Wednesday, October 12, 2005

Mystery Street


Mystery Street (1950) is a film noir about “the other side” of the other side. A b-girl picks up a guy at a bar and they drive off to Cape Cod for the night, only she drops him half-way there and drives off for another rendezvous: expecting to meet her lover, she meets her death. After this seedy introduction, the film steers into the story of a young detective, played by Richard Montalban, giddy over his first murder case. Much like He Walked by Night (1948), Mystery Street demystifies police investigations, though it feels more the product of naïve idealism than gritty reality.

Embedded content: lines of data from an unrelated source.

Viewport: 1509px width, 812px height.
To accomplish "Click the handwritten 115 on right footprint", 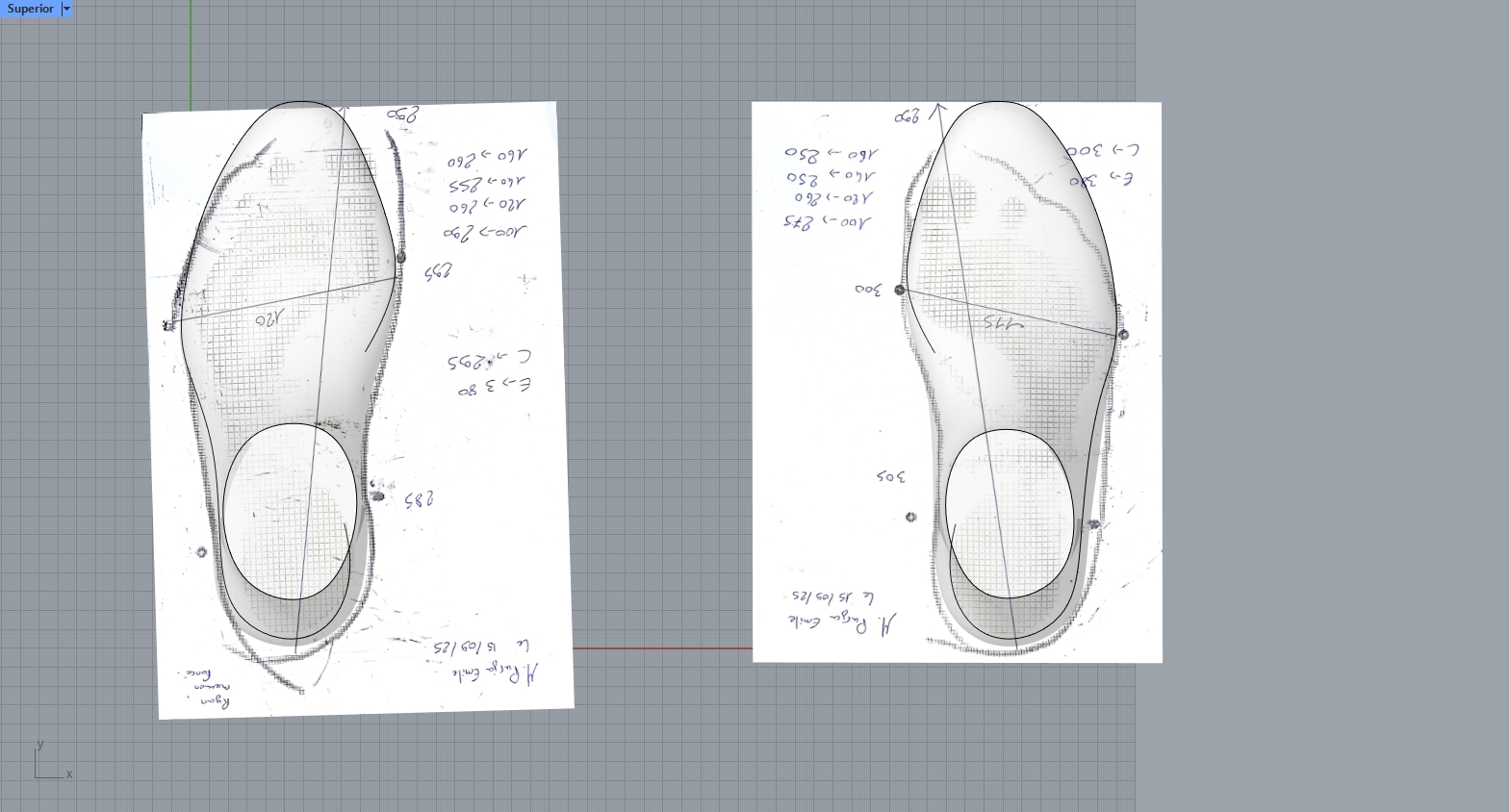I will [x=1003, y=324].
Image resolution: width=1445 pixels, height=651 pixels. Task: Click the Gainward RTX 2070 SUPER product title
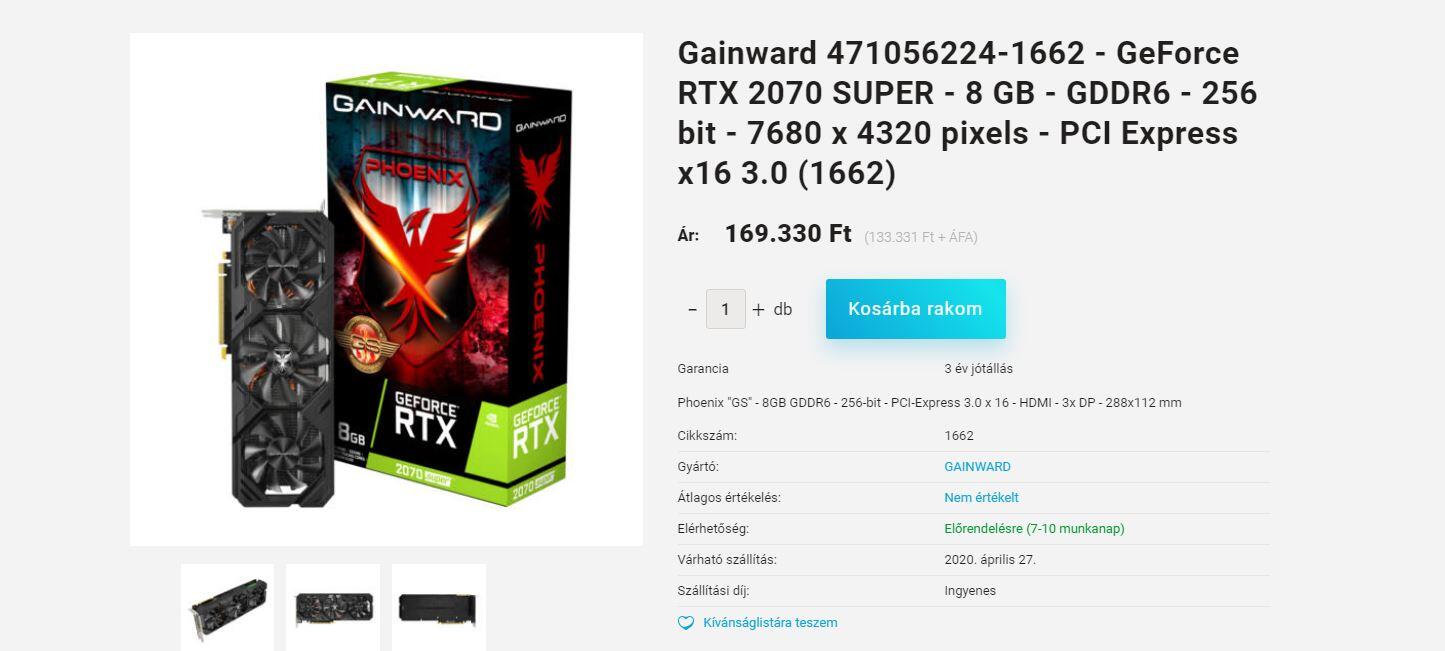pos(967,113)
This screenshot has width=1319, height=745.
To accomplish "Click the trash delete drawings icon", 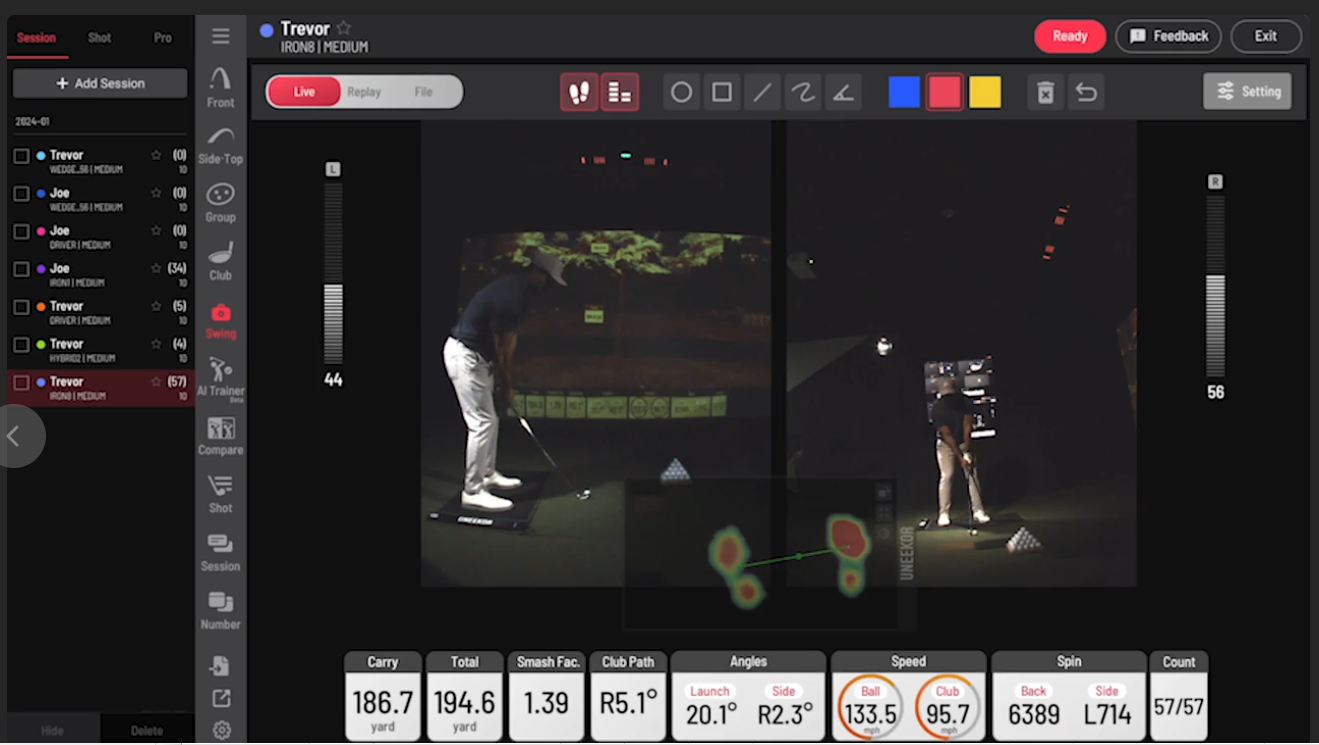I will pos(1045,93).
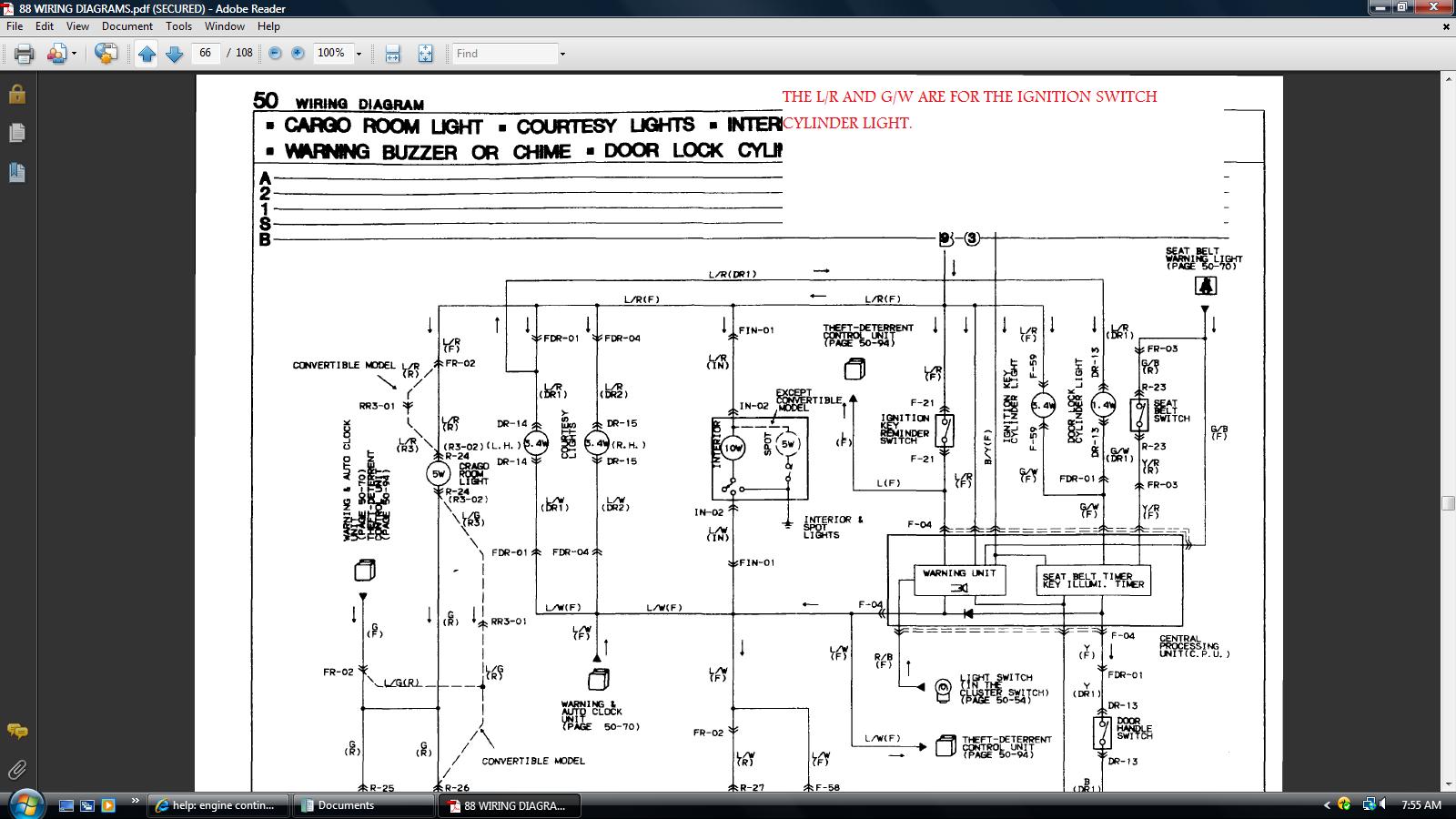This screenshot has height=819, width=1456.
Task: Click the zoom out minus button
Action: [275, 54]
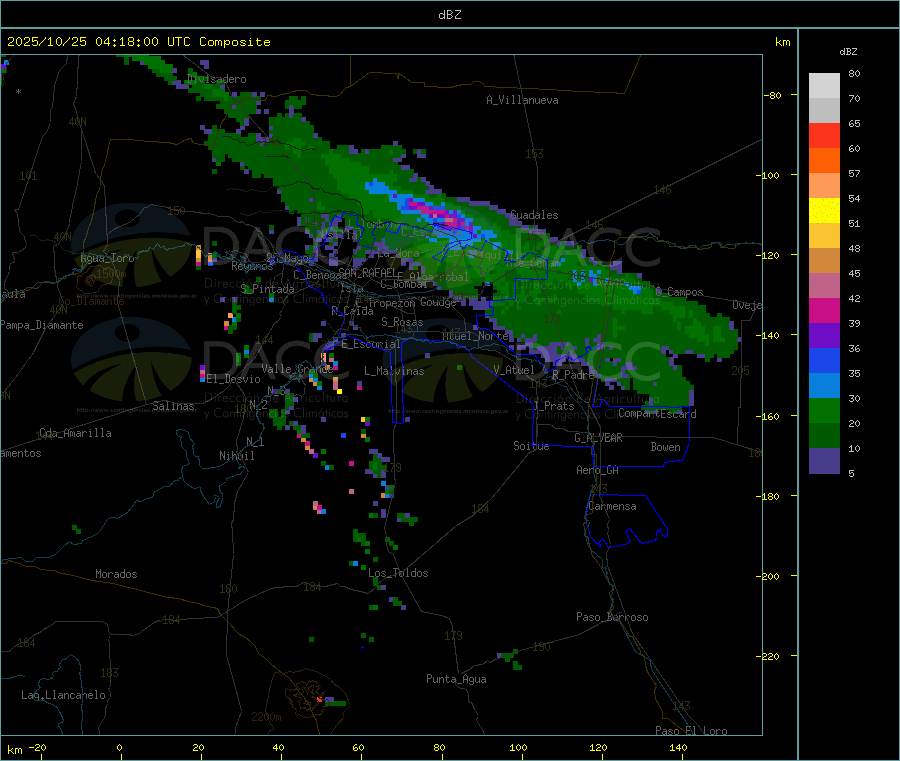This screenshot has width=900, height=761.
Task: Click the A_Villanueva map label
Action: point(522,100)
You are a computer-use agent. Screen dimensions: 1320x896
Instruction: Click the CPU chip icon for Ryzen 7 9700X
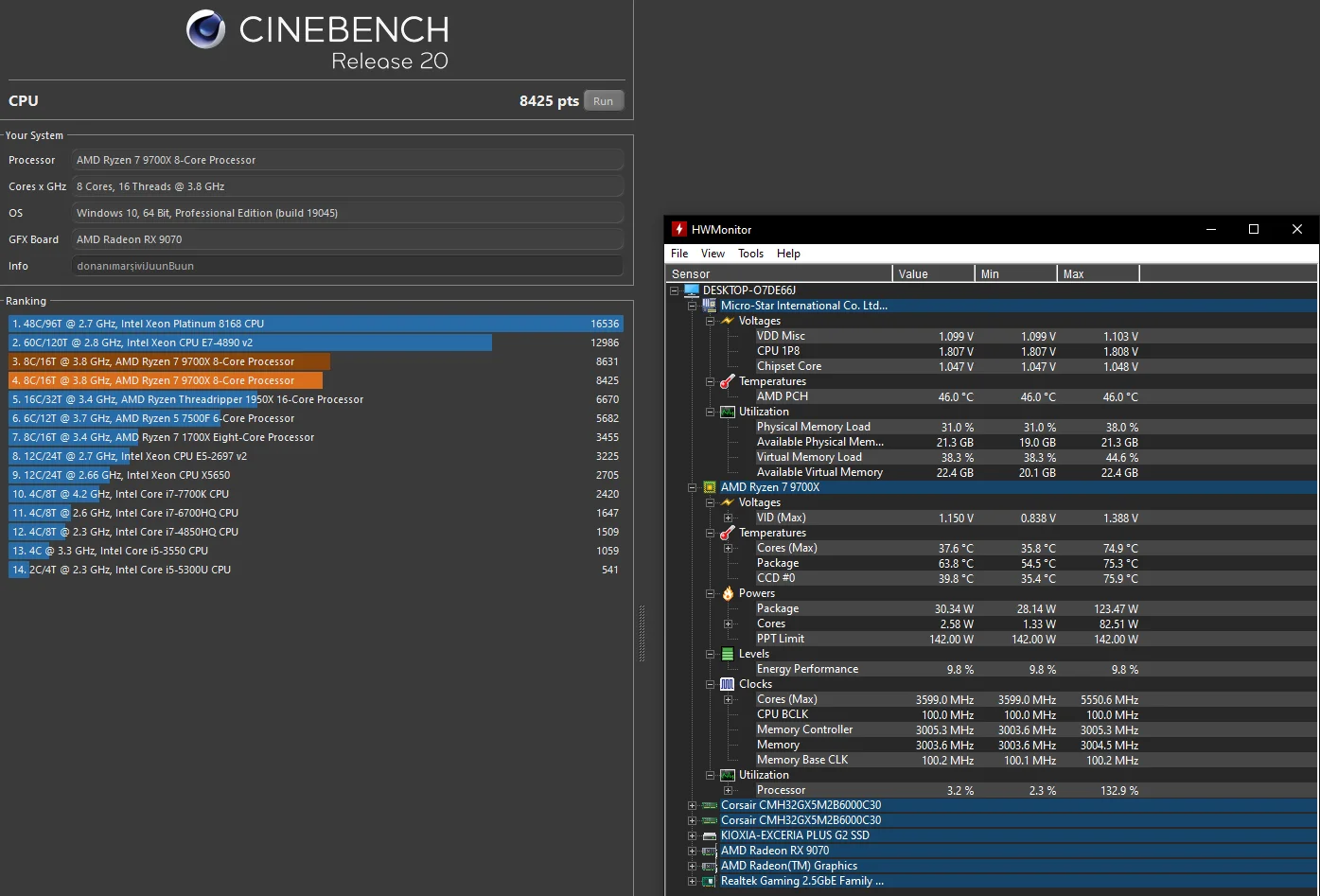tap(710, 487)
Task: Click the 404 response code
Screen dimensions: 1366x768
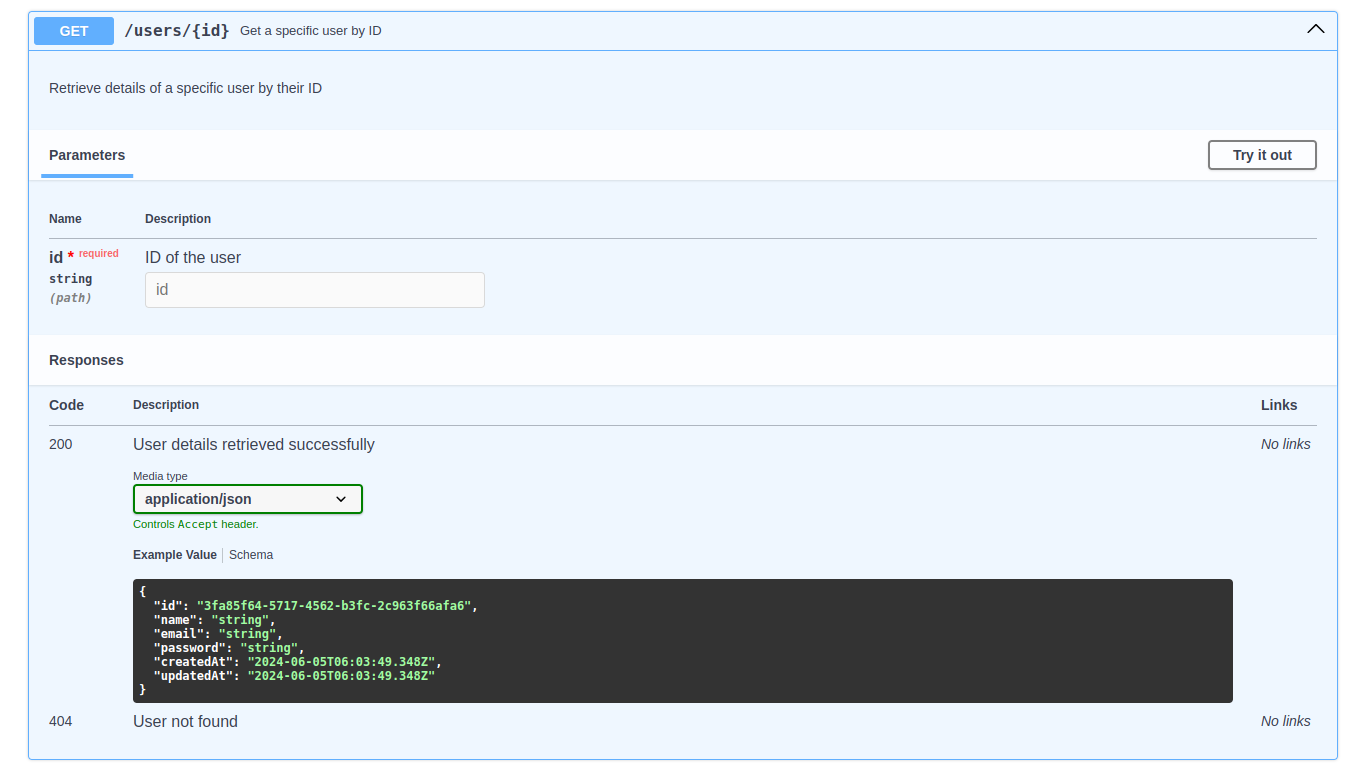Action: click(60, 721)
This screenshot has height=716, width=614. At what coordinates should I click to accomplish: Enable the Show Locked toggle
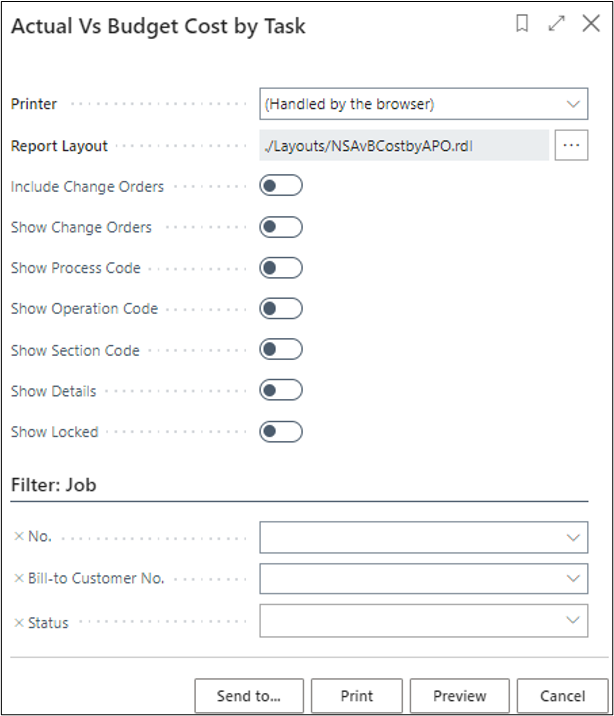280,432
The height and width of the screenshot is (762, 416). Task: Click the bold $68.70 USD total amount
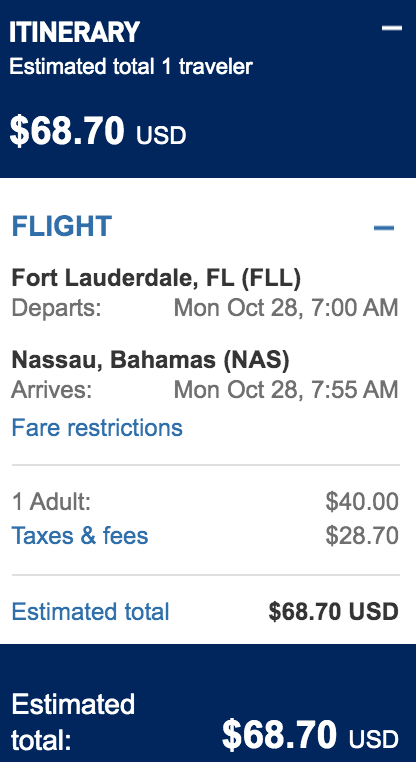(x=333, y=612)
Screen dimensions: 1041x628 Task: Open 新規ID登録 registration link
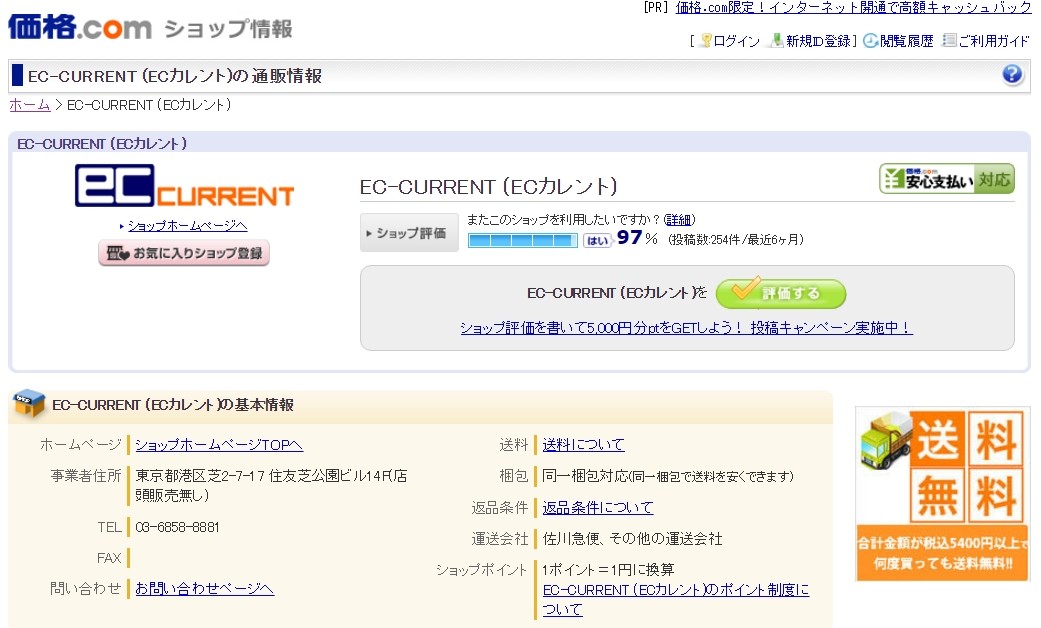click(x=810, y=41)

At one point, a Harvard professor walks through how he reassembled the bones of a skeleton, and then determined that the victim was a girl, aged 24, 65 inches tall, and danced on her toes frequently. He is the real hero of the film, the professor who reconstructs the crime, not the police officer in doubt of his capabilities, nor the martyred innocent who was falsely accused. The killer also defies the typical anti-hero nature of so many film noir: he is peripheral, and largely ignored. There are no psychological or any –ical sides to him at all, save for the logical basics: he killed his pregnant girlfriend so his wife wouldn’t find out.

Killing the girlfriend is timeless. It's just not deep enough, or dark enough, to carry the movie all alone.